Les clowns, depuis quelque temps, ont beaucoup défrayé la nécrologie.

L’an dernier à pareille époque, on annonçait la mort, dans un hôpital anglais de Levallois-Perret, d’un pauvre diable de clown qui fut célèbre naguère pour avoir créé un type, un type qui, peut-être, subsistera parmi les bouffons qui réjouirent l’humanité.

Cet homme qui s’appelait James Guion n’était autre que le créateur du personnage de Gugusse.

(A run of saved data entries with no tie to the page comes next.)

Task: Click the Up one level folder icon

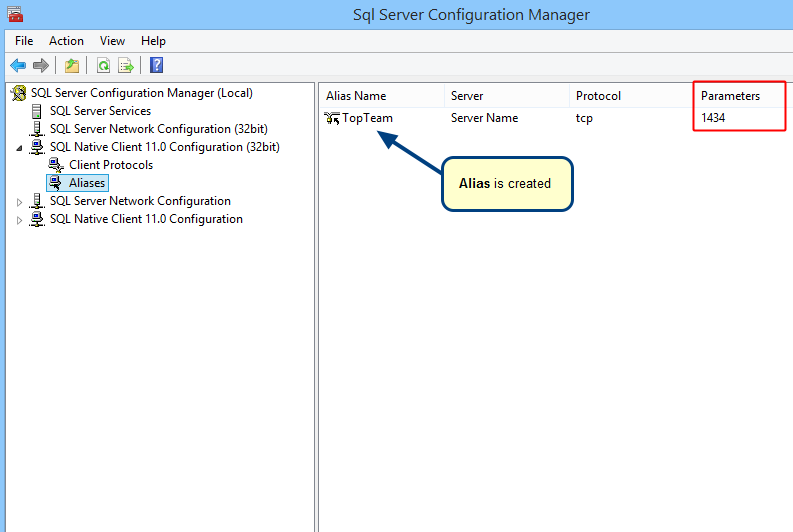Action: (x=72, y=66)
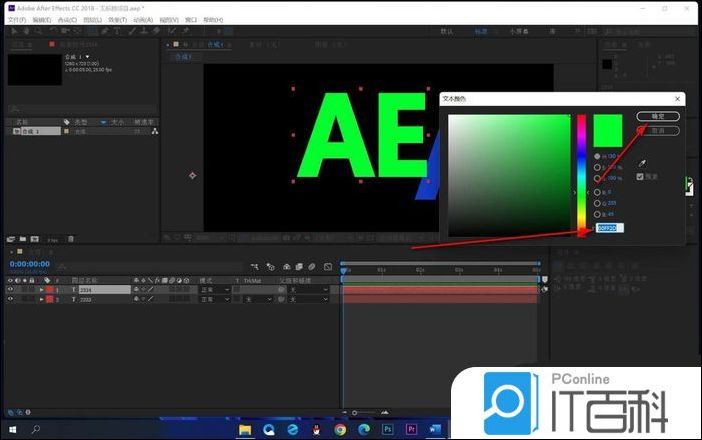The width and height of the screenshot is (702, 440).
Task: Select the H hue radio button
Action: tap(598, 156)
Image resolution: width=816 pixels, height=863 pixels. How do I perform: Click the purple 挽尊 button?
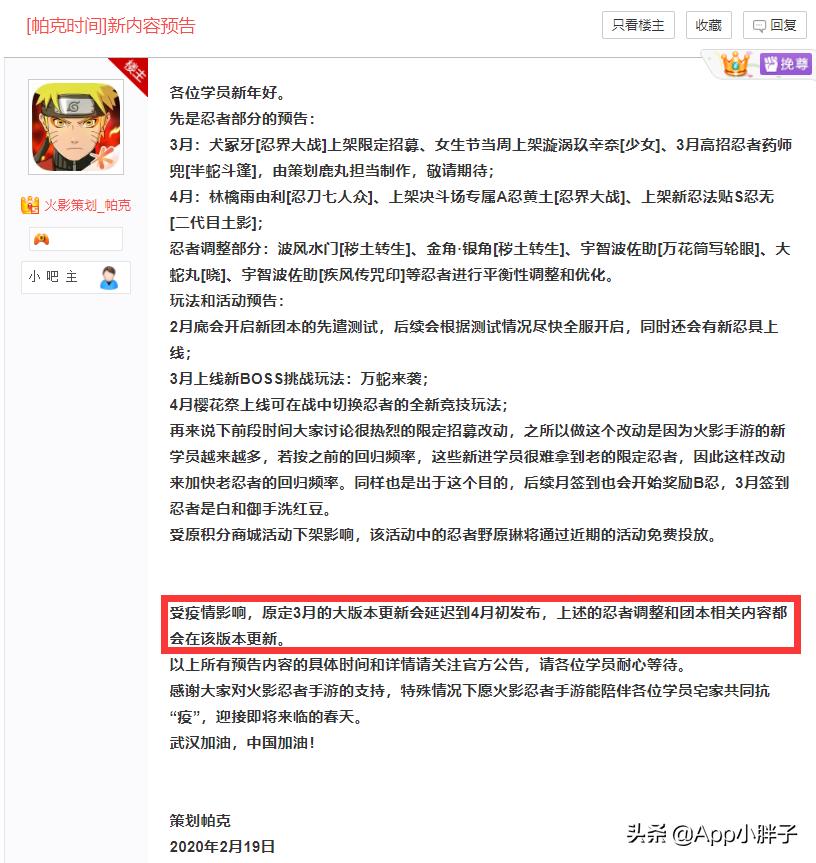click(x=785, y=64)
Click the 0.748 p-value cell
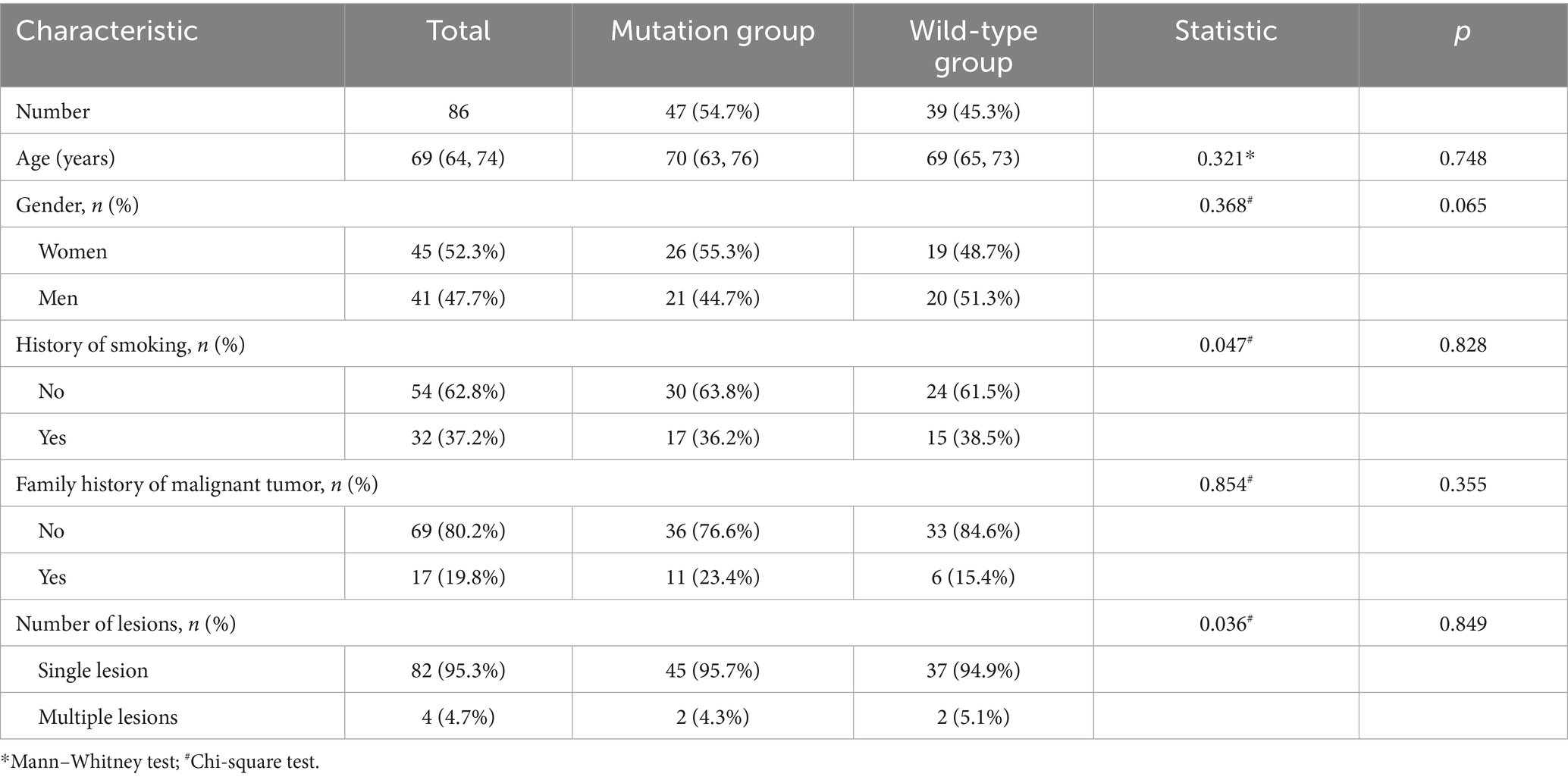 tap(1463, 158)
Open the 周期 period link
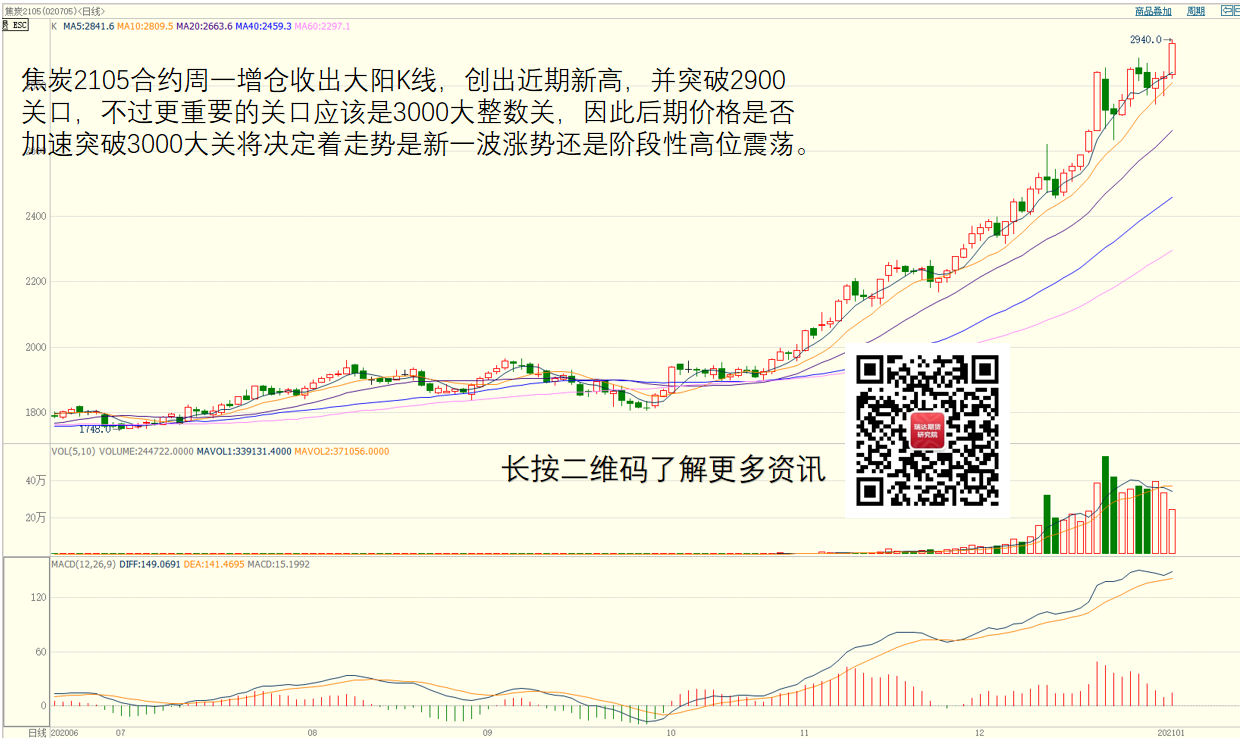The height and width of the screenshot is (743, 1250). click(x=1195, y=11)
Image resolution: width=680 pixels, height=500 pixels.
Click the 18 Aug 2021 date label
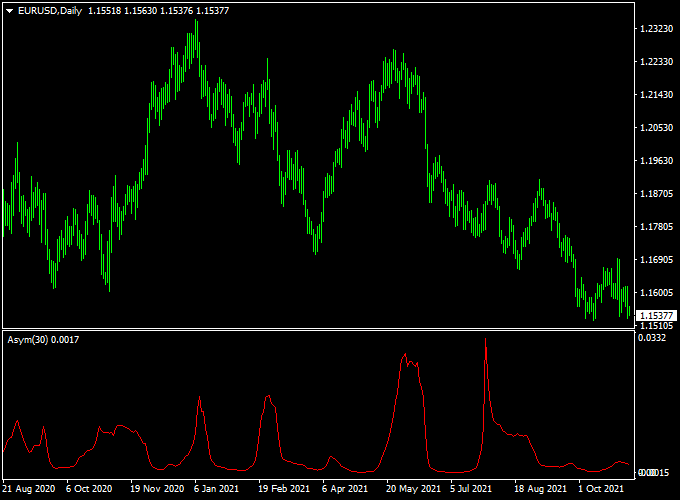tap(540, 490)
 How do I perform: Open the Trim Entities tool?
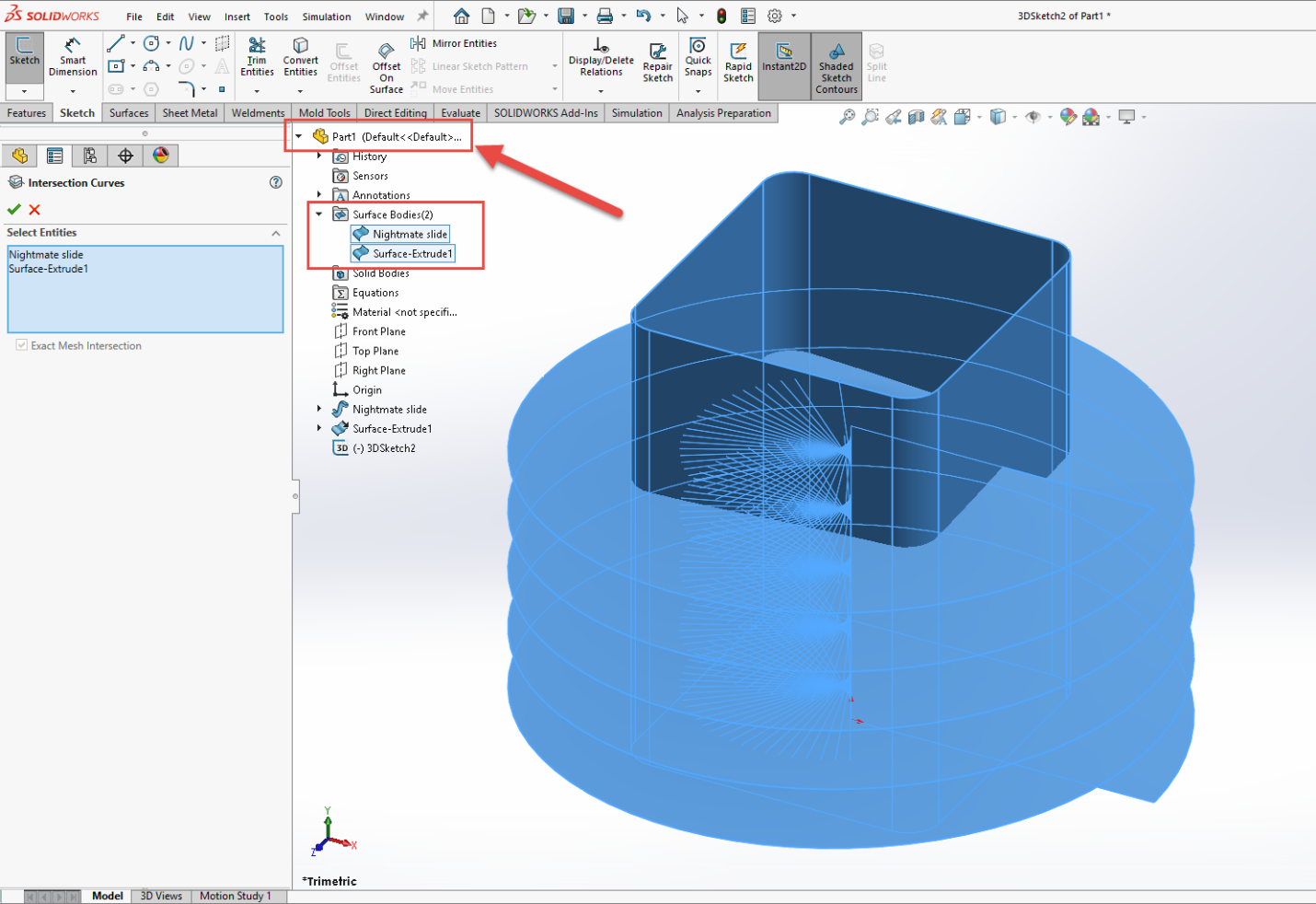click(x=257, y=57)
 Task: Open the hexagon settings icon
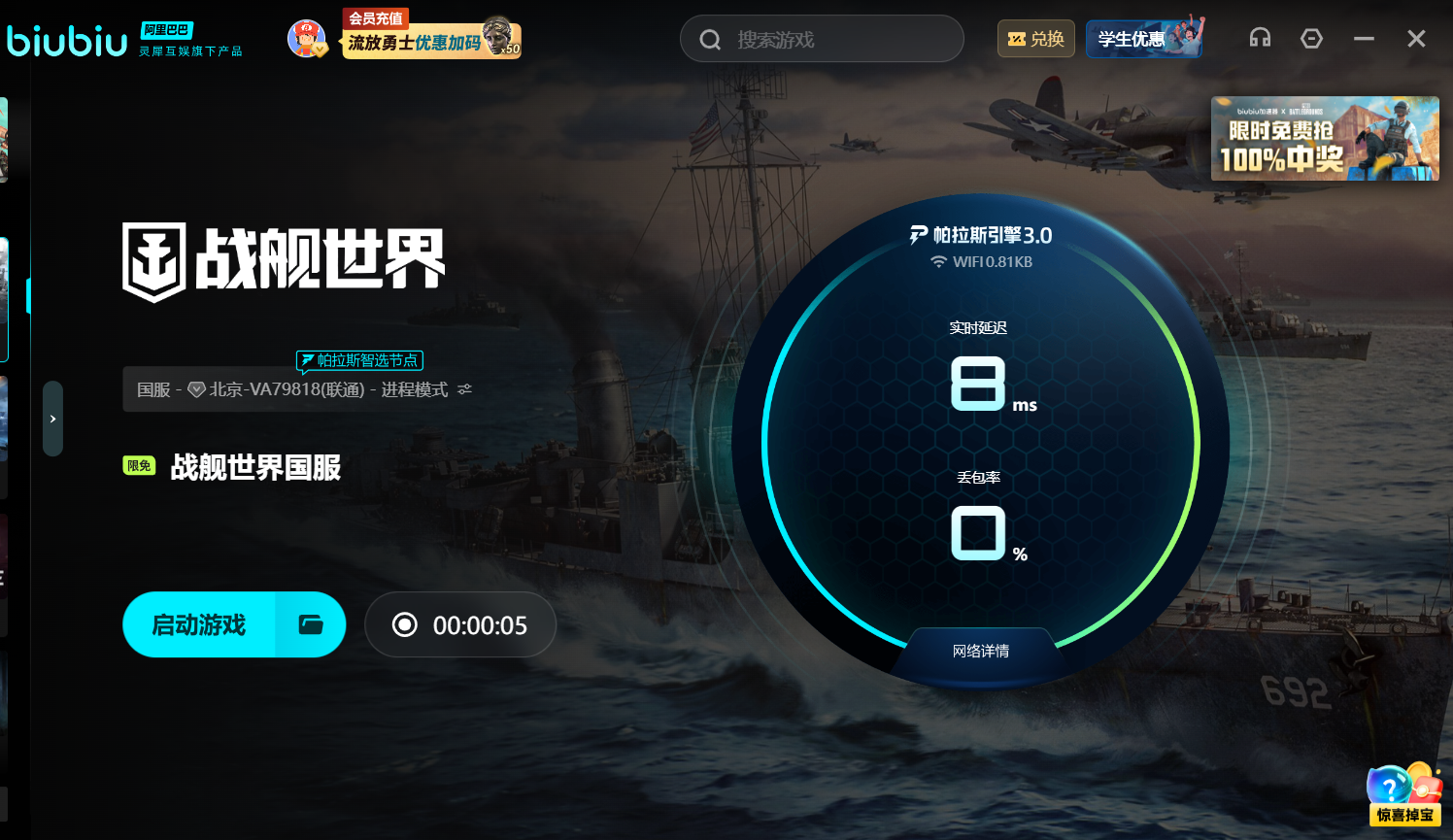[1311, 39]
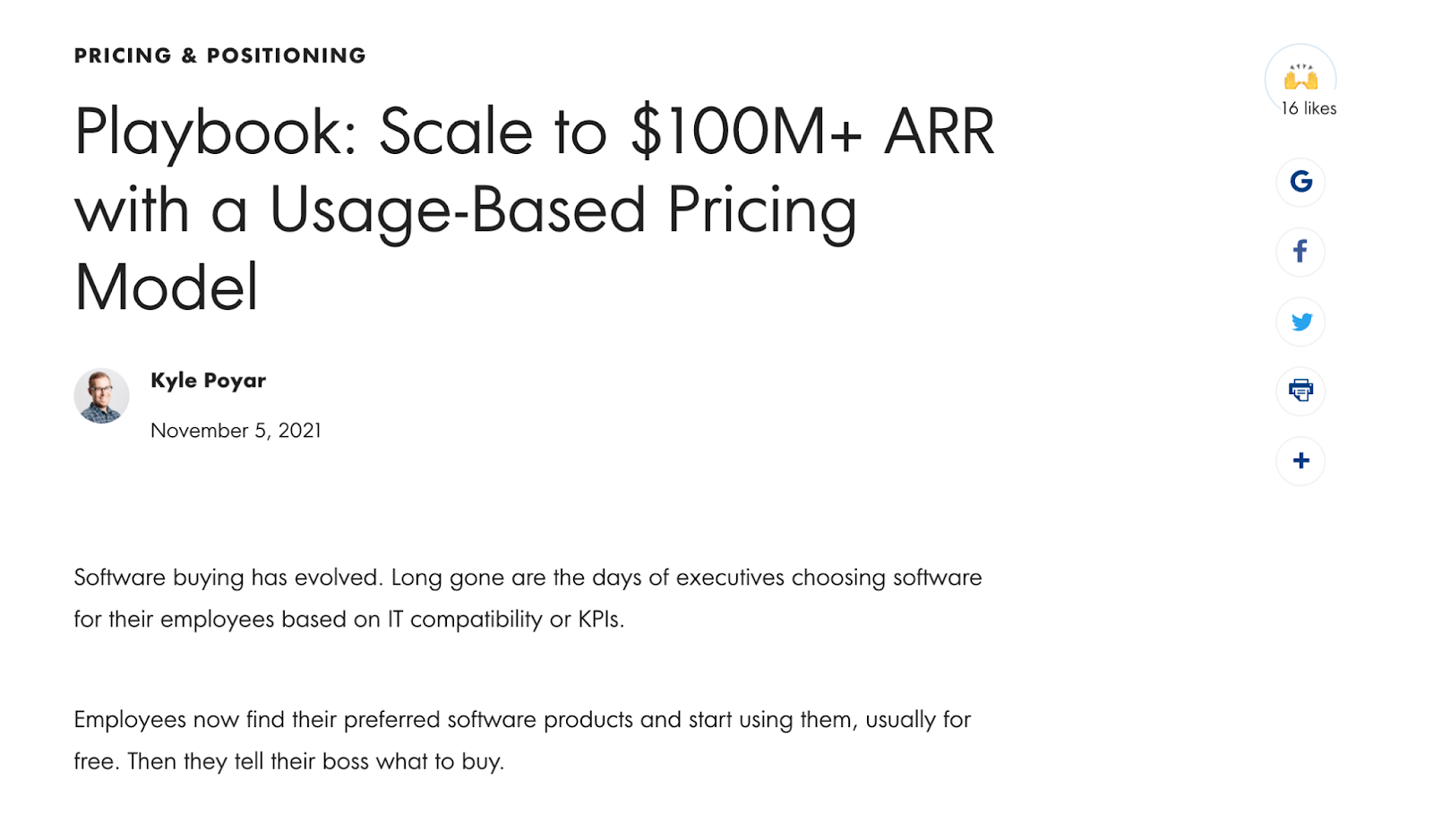Click "Usage-Based" in the headline
Screen dimensions: 1433x840
click(x=458, y=210)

La façon dont Gugusse se révéla fut tout au moins inattendue. Sans ressource et sans place, n’ayant aucune prétention à la drôlerie, l’homme un jour était allé s’embaucher à l’Hippodrome de l’avenue de l’Alma comme garçon de piste.

Moyennant trois francs par soirée, il devait, vêtu d’un habit bleu, ramasser le crottin, rouler les tapis et détacher les cordes.

Or, le soir de ses « débuts », Auguste était très intimidé. Lorsqu’il lui fallut pénétrer sur la piste pour travailler, le brave garçon, dont le visage ne respirait pas une vive intelligence, commença par se jeter dans une corde, ce qui l’envoya rouler à quelques mètres. Aussitôt relevé, l’air un peu ahuri, il veut rouler un tapis, se trompe et tombe. À peine est-il debout qu’il fait une nouvelle culbute… Les spectateurs étouffent de rire, acclament « Gugusse » et sont persuadés que ce pitre est un nouveau clown.

Aussi le directeur, un homme adroit, doubla-t-il les appointements d’Auguste pour recommencer chaque soir cette entrée comique. Le nouveau clown sut jouer la stupidité avec un rare brio et quelques mois plus tard, c’était l’étoile de l’Hippodrome.

Cette révélation de son talent naturel, inspira à Gugusse le désir de connaître les secrets du métier qu’il venait d’embrasser et de revenir un acrobate habile. C’est alors qu’il prit des leçons auprès d’un autre clown, Auguste Bellon, dont la renommée était très grande dans le monde des cirques au moment de sa jeunesse. Celui-ci, qu’il n’appelait pas autrement que son « vénéré maître », lui fit, un jour, cette singulière confidence :

— Mon plus grand triomphe date de la soirée au début de laquelle je venais d’apprendre la mort de ma pauvre vieille mère qui avait demandé à me revoir là-bas, au pays… Ce soir-là, vois-tu, je fus tellement funèbre au milieu de mes ébouriffantes folies que le public se tordait et demandait grâce !… À un certain moment, n’y pouvant plus tenir, je me mis à sangloter devant toute cette foule en délire. Ah ! mon ami les rires redoublèrent : « Bravo ! bravo ! C’est impayable ! Il n’y a que lui pour trouver ça ! Bravo, Bellon ! C’est sublime !… » Je ne sais pas si c’était sublime ; mais, ce que je sais bien, c’est qu’à peine rentré dans ma loge, je tombai raide, de tout mon haut, et que je restai longtemps évanoui ! Tout n’est pas rose, dans la gloire !

Gugusse, dont la gloire avait, par la suite, éclipsé celle de son maître, apprit à son tour et à ses dépens de quel prix on la payait : pauvre et infirme, il avait été contraint d’abandonner la piste. Recueilli dans l’hospice anglais de Levallois-Perret, où il mourut, il n’avait plus d’autre consolation, pendant les dernières années de sa vie, que d’aller parfois, spectateur mélancolique, assister aux prouesses bouffonnes de ses successeurs Footitt et Chocolat !…

Ces jours derniers, la mort d’un autre clown célèbre attrista Montmartre et même un peu Paris, car, depuis des années, ce clown avait diverti bien des générations de petits Parisiens de la Butte et des autres quartiers de la capitale.

Ce clown, c’est Médrano, autrement dit Boum-Boum. C’est sous ce nom qu’on a si longtemps applaudi à ses tours de souplesse, aux fantaisies de sa verve inépuisable.

[Enest Laut. Le Petit Journal. Supplément du dimanche 19 mai 1912.]